Ce détail technique est rarement commenté, mais il explique pourquoi l’Unplugged sonne si peu « acoustique » au sens conventionnel. La nervosité punk de Smear maintient une tension que le format cherche habituellement à dissoudre.
Riffs grunge et fonction rythmique : ce que Smear change dans l’équilibre du groupe
Nirvana n’a jamais été un groupe à deux guitares lead. L’ajout de Smear ne transforme pas la formation en quatuor de type Thin Lizzy ou Iron Maiden, avec des harmonies de guitares élaborées. Sa fonction est plus proche de celle d’un Steve Jones dans les Sex Pistols : saturer l’espace, maintenir une pulsation agressive, laisser le chanteur libre de ses mouvements scéniques.
Sur les morceaux d’In Utero joués en concert, nous observons un schéma récurrent :
- Cobain joue le riff principal avec des variations dynamiques (clean/saturé, palm mute/open chords) pendant que Smear tient une rythmique continue en power chords saturés
- Dans les sections de transition ou de pont, Smear passe à des accords ouverts plus larges qui créent un effet de nappe, épaississant le son sans ajouter de mélodie
- Lors des fins de morceaux noise (feedback, manipulation de la guitare), les deux guitaristes superposent leurs textures pour un résultat plus dense que ce qu’un seul ampli peut produire
Ce doublage rythmique repositionne Nirvana au plus près du punk dont le groupe s’est toujours revendiqué, et éloigne le son live de la production plus léchée de Butch Vig sur Nevermind.

Pat Smear guitariste des Foo Fighters : la continuité du riff grunge après Nirvana
Après la mort de Cobain en avril 1994, Smear rejoint Dave Grohl dans les Foo Fighters. Cette transition n’est pas anecdotique pour comprendre son influence sur le grunge et le rock alternatif des années suivantes. Il apporte dans la nouvelle formation le même principe de couches rythmiques qui avait redéfini le son live de Nirvana.
Les premiers albums des Foo Fighters portent cette empreinte. Smear conserve un rôle de soutien rythmique plutôt que de soliste, ce qui donne au groupe une assise sonore reconnaissable. Son jeu percussif, hérité des Germs, se fond dans le songwriting plus mélodique de Grohl sans perdre sa nervosité.

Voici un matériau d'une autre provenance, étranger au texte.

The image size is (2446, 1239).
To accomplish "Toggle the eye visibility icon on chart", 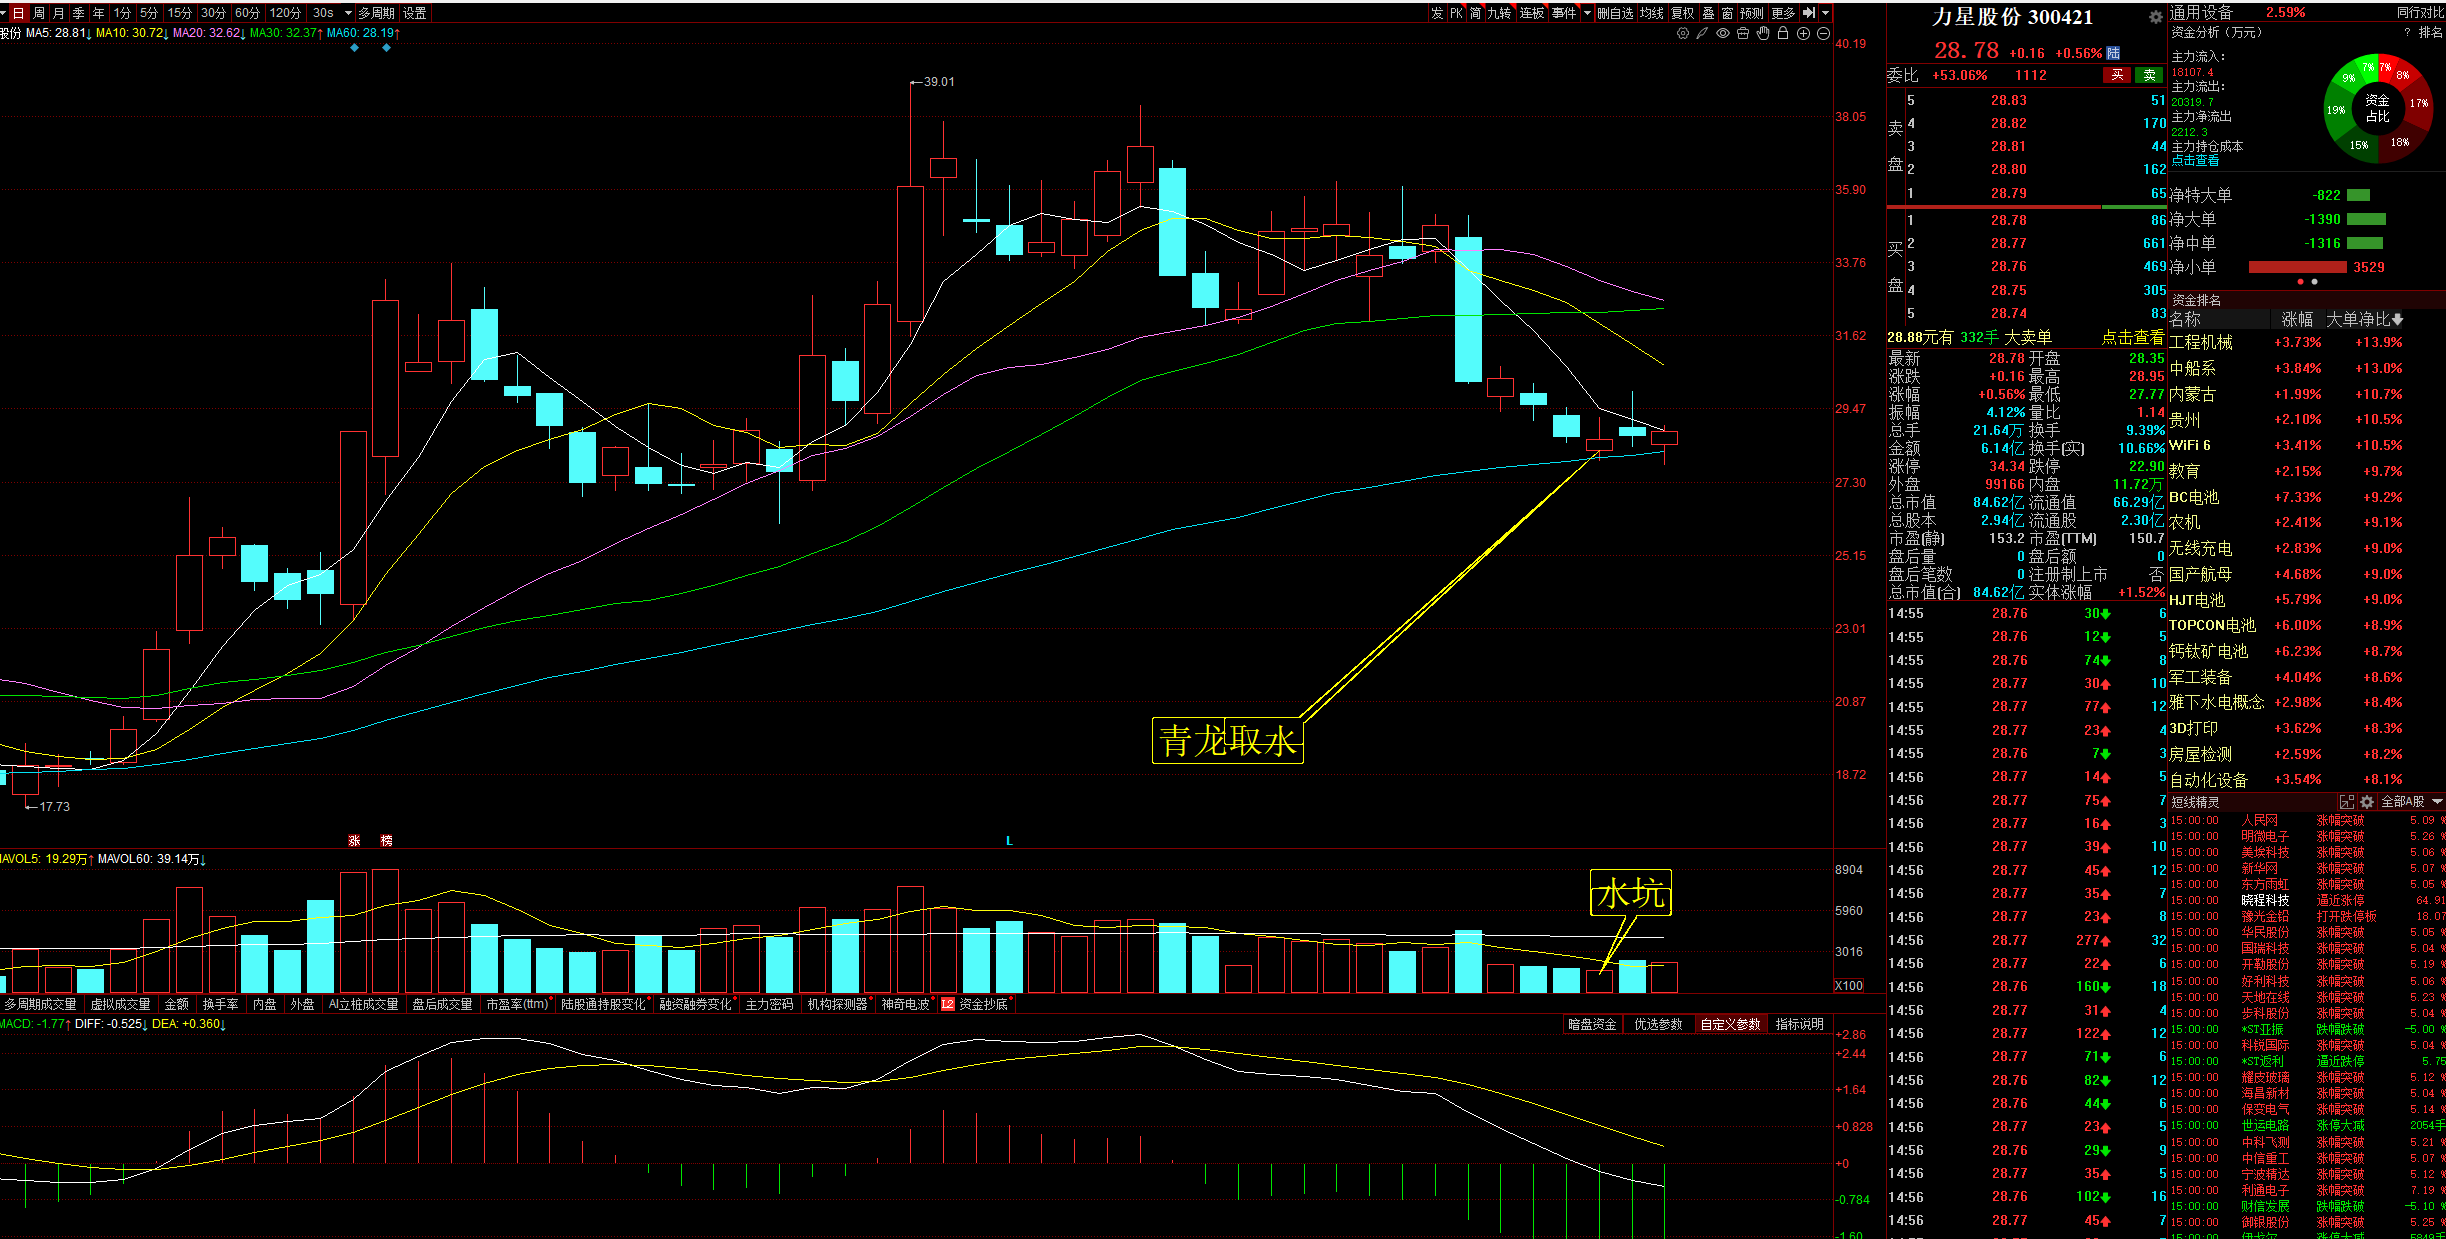I will click(1723, 33).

Un guitariste de scène avant tout
La discographie studio de Smear reste modeste comparée à sa présence live. C’est sur scène que son apport se mesure le mieux : régularité du strumming, placement rythmique sans fioriture, volume constant. Ces qualités, peu spectaculaires sur le papier, sont exactement ce qui distingue un bon groupe live d’un groupe qui sonne comme son album en moins bien.
Pat Smear n’a jamais composé les riffs les plus célèbres du grunge. Son rôle a été de les rendre plus massifs en concert, de traduire sur scène la brutalité que les producteurs obtenaient en studio. C’est une contribution technique, pas glamour, et c’est précisément pour cette raison qu’elle est sous-estimée. Le son de Nirvana en 1993-1994, celui que des millions de spectateurs et de téléspectateurs ont entendu, n’existerait pas sous cette forme sans sa guitare rythmique.